• _Task requirements_: Where in the data does the word "Collapse" appear? Find those lines and copy them.

• _Data listing_:
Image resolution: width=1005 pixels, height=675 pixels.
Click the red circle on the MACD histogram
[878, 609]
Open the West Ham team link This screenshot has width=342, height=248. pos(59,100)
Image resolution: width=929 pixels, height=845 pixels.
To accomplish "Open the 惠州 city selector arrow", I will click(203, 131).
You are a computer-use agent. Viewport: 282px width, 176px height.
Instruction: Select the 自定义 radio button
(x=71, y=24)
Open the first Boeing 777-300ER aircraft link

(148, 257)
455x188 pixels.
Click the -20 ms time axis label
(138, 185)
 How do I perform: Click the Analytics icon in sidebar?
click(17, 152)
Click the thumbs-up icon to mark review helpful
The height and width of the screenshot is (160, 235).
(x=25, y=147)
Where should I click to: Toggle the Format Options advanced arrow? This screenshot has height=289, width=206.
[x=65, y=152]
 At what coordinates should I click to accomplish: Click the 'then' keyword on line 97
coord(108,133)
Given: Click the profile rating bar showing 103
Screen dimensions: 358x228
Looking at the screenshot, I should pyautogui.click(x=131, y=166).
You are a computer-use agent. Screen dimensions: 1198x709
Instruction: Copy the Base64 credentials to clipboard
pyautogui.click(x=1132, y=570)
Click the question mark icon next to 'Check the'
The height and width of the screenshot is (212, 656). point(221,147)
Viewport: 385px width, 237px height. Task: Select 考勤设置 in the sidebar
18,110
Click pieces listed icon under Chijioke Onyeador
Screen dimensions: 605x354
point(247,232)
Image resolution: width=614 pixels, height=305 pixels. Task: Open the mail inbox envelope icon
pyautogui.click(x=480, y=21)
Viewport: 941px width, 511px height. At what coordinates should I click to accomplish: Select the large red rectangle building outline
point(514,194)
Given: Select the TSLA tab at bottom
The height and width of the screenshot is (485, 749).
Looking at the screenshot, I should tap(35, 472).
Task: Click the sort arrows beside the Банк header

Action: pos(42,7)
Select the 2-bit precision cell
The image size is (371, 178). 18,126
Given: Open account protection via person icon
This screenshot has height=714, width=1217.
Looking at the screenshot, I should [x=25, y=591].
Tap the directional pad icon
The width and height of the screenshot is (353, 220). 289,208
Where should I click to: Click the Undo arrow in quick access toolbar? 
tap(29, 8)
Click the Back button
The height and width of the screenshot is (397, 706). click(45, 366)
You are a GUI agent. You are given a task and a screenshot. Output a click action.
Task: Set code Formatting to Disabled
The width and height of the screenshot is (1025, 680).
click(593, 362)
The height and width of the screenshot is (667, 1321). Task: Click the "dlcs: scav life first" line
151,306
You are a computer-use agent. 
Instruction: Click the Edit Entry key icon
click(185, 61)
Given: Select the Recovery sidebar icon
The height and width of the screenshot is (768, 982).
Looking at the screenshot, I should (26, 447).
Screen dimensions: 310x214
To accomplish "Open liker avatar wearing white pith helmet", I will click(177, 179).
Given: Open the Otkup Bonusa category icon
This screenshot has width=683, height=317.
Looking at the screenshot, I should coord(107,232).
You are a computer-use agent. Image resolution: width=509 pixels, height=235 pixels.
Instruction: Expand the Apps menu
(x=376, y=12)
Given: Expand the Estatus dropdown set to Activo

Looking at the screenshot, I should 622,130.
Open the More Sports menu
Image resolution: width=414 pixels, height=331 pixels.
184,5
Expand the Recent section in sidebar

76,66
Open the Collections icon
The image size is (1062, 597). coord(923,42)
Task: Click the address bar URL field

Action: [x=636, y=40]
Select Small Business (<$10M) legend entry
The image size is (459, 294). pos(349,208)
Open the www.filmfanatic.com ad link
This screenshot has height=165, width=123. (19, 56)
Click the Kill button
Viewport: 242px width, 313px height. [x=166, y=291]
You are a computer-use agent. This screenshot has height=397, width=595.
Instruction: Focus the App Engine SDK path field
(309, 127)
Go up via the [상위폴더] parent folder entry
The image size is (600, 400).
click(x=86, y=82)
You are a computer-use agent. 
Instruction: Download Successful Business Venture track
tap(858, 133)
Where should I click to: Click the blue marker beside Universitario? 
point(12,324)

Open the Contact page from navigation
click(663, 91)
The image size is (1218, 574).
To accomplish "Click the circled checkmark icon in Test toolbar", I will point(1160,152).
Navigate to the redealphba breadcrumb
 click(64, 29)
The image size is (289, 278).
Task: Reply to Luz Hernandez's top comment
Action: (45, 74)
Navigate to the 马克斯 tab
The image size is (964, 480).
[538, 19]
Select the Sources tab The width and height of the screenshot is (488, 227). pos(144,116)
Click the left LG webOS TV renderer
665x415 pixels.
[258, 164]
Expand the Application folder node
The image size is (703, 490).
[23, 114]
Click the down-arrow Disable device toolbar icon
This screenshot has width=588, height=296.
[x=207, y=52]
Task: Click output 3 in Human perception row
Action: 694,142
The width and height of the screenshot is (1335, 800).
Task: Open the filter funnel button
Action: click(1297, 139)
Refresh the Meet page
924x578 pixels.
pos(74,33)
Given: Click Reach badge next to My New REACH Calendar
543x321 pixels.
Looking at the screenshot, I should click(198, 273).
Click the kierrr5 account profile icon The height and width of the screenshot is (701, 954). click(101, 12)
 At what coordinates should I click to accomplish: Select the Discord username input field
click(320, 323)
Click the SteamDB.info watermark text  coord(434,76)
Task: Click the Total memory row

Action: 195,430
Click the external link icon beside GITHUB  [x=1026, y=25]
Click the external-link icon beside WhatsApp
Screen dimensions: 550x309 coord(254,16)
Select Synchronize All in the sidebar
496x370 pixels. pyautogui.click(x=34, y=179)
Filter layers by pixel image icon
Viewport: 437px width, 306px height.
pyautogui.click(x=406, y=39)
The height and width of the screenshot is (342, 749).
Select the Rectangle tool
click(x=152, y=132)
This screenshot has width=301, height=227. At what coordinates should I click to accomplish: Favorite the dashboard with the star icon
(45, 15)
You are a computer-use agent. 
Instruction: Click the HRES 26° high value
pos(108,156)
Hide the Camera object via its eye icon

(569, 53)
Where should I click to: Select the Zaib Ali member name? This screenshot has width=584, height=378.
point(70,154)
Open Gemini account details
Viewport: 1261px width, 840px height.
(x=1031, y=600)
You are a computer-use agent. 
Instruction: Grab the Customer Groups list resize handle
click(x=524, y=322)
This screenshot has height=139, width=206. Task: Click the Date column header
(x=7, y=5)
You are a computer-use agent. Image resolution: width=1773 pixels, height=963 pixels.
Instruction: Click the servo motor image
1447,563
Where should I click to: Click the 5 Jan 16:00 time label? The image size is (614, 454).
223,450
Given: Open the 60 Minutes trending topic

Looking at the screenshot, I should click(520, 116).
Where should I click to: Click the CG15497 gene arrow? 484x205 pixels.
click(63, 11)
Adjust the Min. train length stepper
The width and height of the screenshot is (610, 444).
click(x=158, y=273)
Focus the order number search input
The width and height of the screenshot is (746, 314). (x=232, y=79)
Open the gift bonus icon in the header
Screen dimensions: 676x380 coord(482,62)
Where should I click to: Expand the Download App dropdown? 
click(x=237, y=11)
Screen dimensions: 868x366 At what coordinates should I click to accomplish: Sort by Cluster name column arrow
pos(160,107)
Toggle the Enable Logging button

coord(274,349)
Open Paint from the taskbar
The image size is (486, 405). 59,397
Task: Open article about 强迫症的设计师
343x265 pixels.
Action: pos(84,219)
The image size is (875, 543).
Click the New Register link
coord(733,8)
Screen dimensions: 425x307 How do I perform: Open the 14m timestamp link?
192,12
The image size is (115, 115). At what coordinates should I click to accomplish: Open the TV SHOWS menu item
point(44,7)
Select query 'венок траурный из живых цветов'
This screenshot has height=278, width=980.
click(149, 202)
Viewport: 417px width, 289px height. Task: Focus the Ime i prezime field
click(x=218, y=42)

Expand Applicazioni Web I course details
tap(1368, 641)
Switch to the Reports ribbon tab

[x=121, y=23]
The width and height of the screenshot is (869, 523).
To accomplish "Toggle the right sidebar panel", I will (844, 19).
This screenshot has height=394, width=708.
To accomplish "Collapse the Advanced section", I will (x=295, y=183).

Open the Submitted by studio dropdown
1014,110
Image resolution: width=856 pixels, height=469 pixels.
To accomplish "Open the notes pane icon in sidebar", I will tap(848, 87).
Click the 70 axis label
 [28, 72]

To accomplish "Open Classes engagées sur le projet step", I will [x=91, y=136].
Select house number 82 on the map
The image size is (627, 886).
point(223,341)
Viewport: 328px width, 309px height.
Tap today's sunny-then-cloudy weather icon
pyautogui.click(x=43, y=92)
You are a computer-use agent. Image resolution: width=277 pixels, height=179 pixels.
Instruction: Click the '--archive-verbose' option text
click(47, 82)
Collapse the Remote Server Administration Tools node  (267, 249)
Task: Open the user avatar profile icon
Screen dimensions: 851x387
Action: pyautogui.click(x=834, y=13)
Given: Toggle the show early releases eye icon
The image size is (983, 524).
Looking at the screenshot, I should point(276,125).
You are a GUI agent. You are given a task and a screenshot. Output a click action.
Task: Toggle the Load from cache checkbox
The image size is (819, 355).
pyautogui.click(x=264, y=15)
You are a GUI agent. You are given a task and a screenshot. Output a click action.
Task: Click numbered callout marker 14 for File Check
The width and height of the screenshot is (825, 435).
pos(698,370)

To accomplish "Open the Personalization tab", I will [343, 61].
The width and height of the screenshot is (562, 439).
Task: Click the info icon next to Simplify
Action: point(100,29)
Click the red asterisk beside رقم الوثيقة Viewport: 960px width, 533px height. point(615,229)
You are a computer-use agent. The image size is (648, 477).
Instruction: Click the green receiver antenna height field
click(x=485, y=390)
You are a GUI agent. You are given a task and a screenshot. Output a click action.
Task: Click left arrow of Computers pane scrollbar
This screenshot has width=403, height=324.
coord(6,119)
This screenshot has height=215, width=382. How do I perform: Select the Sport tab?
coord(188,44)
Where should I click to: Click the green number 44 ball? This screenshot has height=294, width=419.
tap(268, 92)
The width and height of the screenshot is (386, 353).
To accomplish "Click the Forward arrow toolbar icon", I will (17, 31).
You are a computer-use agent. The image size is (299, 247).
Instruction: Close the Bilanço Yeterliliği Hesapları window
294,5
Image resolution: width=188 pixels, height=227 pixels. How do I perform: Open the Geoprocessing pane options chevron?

• _Written answer_:
To accomplish "Collapse the Advanced section", I will (x=295, y=183).
Collapse the Remote Server Administration Tools node  (267, 249)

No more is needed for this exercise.